Methods to address this include frequent education programs for clinicians within the team and the use of practical surgical training workshops to demonstrate the three study arms, to confirm competence, and to allow new rotating surgeons to be approved to undertake trial procedures in the delegation log. Tackling preventable causes of recruitment failure continues to be a major part of trial management. Studies have shown that lack of understanding from clinicians continues to be a large contributor to missed patients.[7],[14],[15]


Recruitment to RCTs is a complex process with many factors contributing to the success and efficiency of the trial. Analysis of this CoNNECT audit data has provided useful demographic information on presentation, site, and severity of digital nerve injuries and common associated injuries. The audit has identified areas for improvement where the research team can focus resources to improve recruitment. Key areas we have identified include adequate provision of staff training workshops, prioritization of trial patients to meet inclusion criteria, and improved communication with patients. When designing trials, we would emphasize the importance of early clinician consultation and engagement. The results of this audit into recruitment to an RCT in digital nerve repair will help inform future studies in this area.

Ethical approval

Ethical approval was sought and granted by West Midlands –Solihull Research Ethics Committee (17/WM/0009).

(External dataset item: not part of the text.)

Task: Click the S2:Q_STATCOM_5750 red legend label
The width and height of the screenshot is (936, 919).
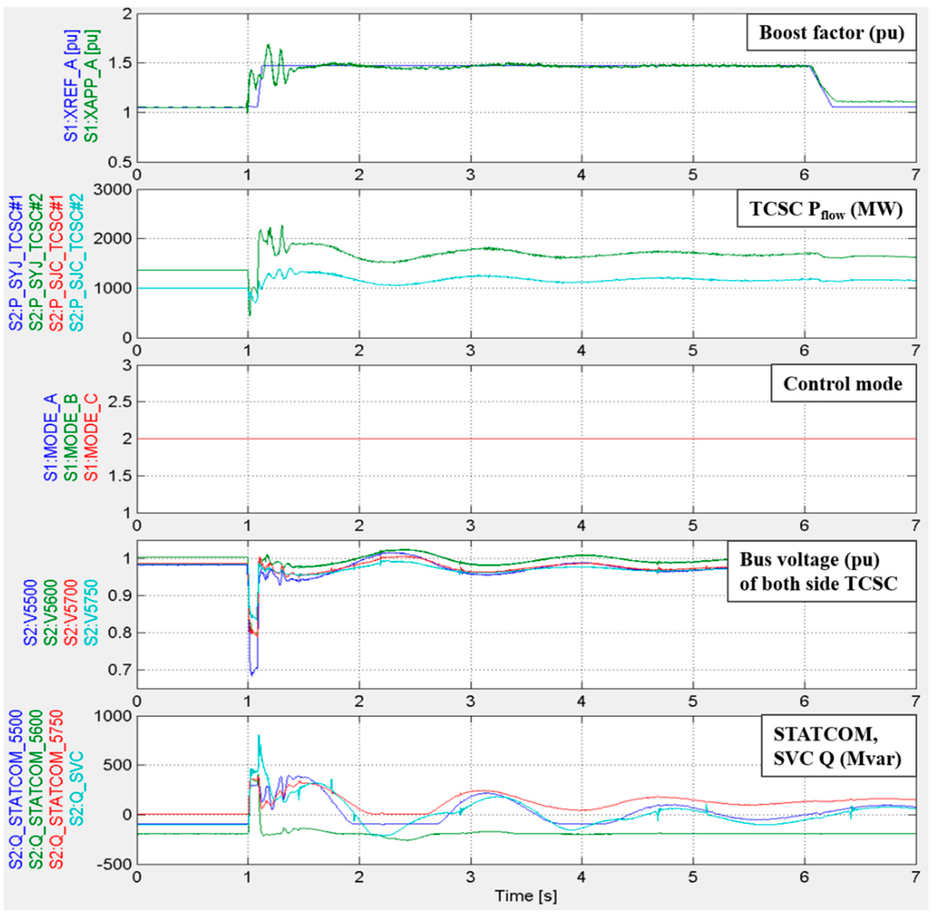Action: point(56,789)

Financial support and sponsorship

The CoNNECT study is supported by a commercial grant from Polyganics.

Conflicts of interest

There are no conflicts of interest.

Author's contributions

DMP conceived the aims of this audit and gave input into its final draft and provided logistical support. SP analyzed and interpreted the data and wrote the initial and final draft. MAF gave input into the final draft. SB was involved with collection of the data and implementation of the study. All authors have critically reviewed and approved the final draft and are responsible for the content and similarity index of the manuscript.